I’m walking past the door to the bathroom the other night, and hear something that strikes homeowner dread: a splish-splash running-water sound, certain to ruin the evening. Holding my breath, and on high plumbing alert, I switch on the light and see Pinky, our Tonkinese, sitting on the toilet enjoying a long, thoughtful pee-pee.
I say thoughtful because she had that vaguely contented, satisfied expression…or maybe not. Was it the sight of her in such a familiarly-human posture, engaged in so commonly human a chore, that tricked me into assigning these virtues to her little pink mug?
And dogs’ scatterings about the landscape seem so uninspired and lawless compared to Pinky’s precise deposition in, of all things, a human’s toilet. Unlike the litter pan, which is grounded and tactile, like the earth, her leap of faith required perching gingerly on the edge of a chasm yawning over the least favorite of all cats’ elements: water! Nor did she make use of the nearby heavily-weighted and hence suitably stable wastebasket, or the sink next to that.
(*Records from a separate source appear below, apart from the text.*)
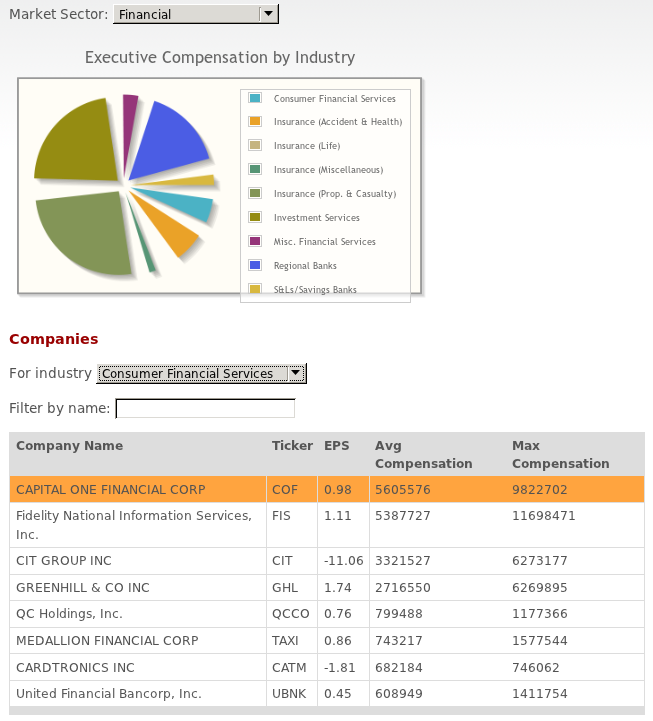Select the MEDALLION FINANCIAL CORP row
Image resolution: width=653 pixels, height=721 pixels.
pyautogui.click(x=326, y=641)
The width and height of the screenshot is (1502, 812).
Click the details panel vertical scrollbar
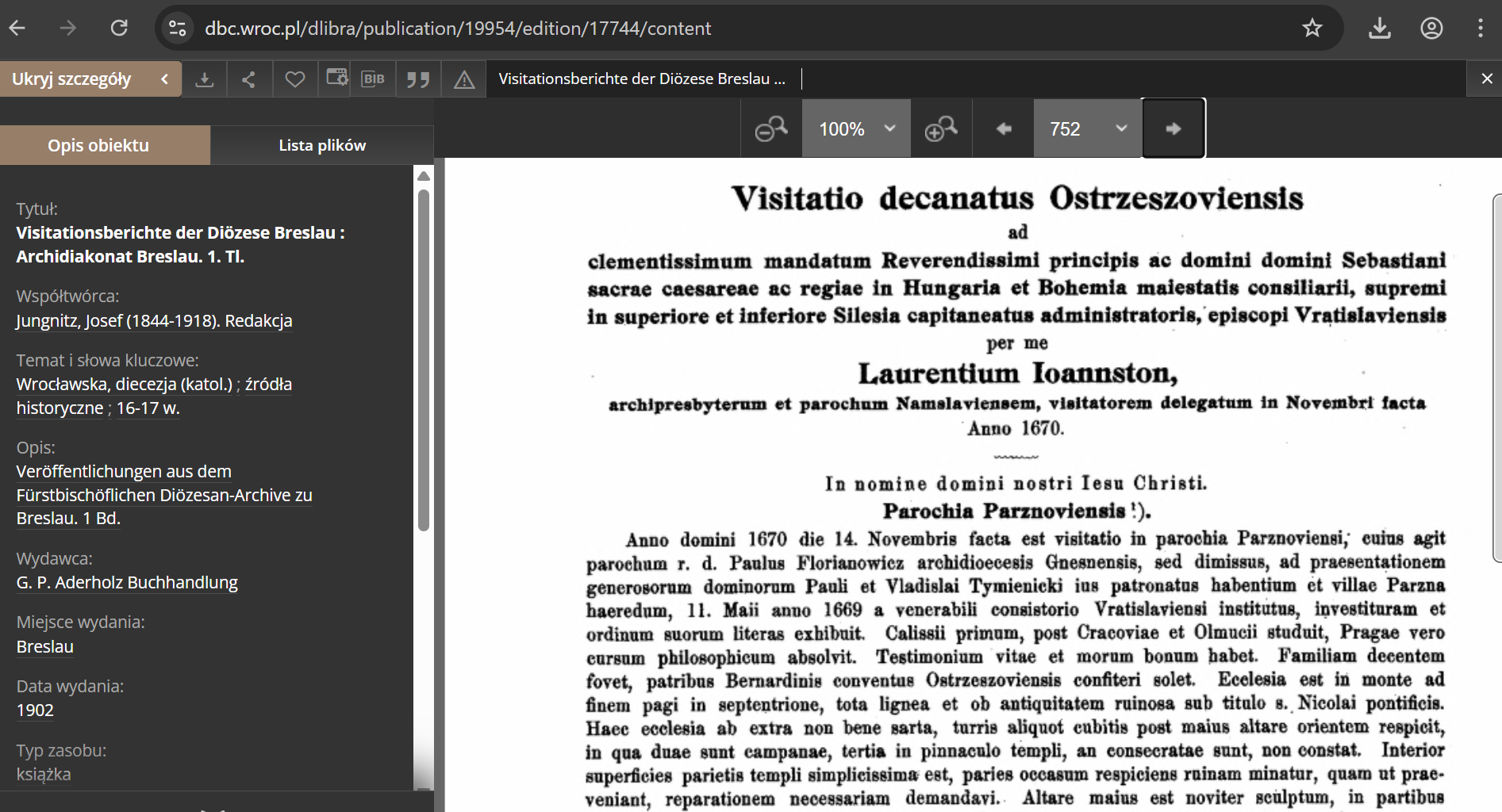[424, 357]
I suggest that it was Pinky’s understanding, if you will, that the open water below her perch would accomplish much the same as litter, that is, it would ‘make the pee-pee go away’. That’s not just peeing in the dark, that’s reasoning.
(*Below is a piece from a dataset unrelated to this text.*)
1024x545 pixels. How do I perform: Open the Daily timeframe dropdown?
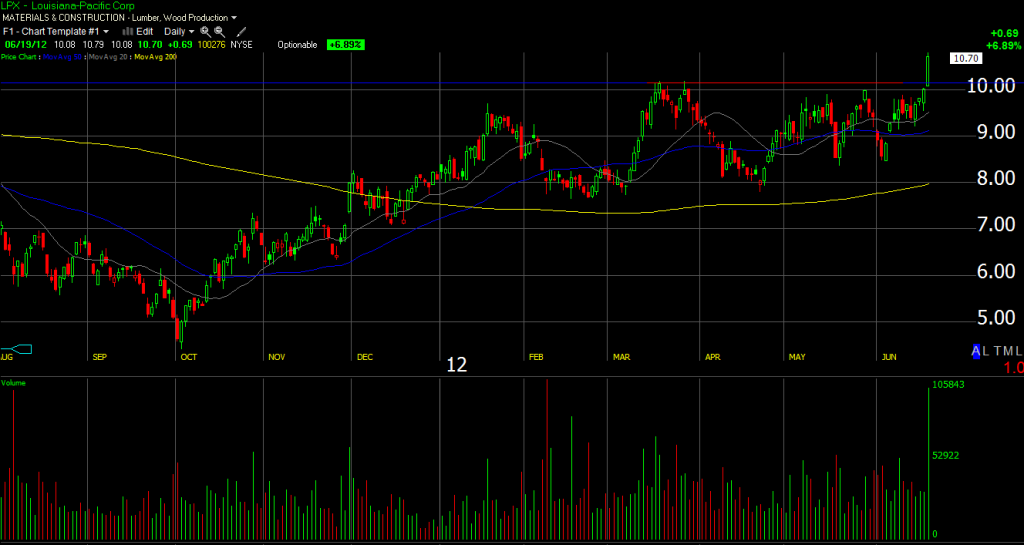[179, 32]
Never has this painfully shy runt-of-the-litter shown any regard for, or cognizance of, that porcelain appliance. We’ve never seen her near or investigating any toilet, hiding under or behind, or gasp!… drinking from one.
Nor was this the result of a Petco training regimen in which we drilled the procedure into her with a perch-like training device over many months.
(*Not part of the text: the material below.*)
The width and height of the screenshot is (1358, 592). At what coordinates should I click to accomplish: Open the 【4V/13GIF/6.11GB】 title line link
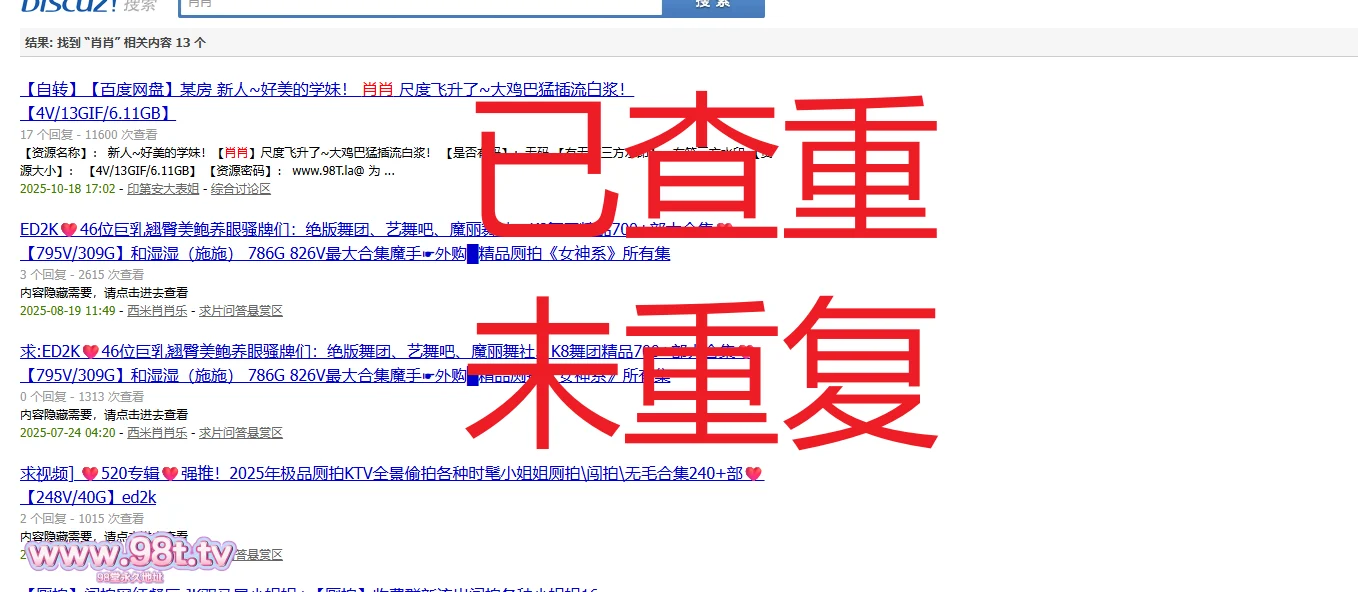tap(98, 114)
No, she figured this out on her own, and the skill with which she proceeded, and the suitably hygenic interval she waited…until well after the stream stopped, all while looking at me in the face, and yes, now purring. This was followed by a vandalistic unraveling of a foot or so of toilet paper, that behavior another story altogether. She next jumped down to the floor whereupon she writhed playfully, presenting her belly to me for a tickle.
I’m not kidding myself anymore given what I’ve seen in the past few months, not only worldwide, but right here under our roof…I’ve got a name for it, and I call it “R-A-B-I-E-S”: Rebellious Acquired Behavior In Every Species.
Consider the breakthrough news recently from Australia of the Veined Octopus carrying coconut shells underwater to assemble into protective shelters.Or the discovery of Chimps in the Nimba Mountains of Guinea, Africa, using both stone and wooden cleavers, as well as stone anvils, to process Treculia fruit.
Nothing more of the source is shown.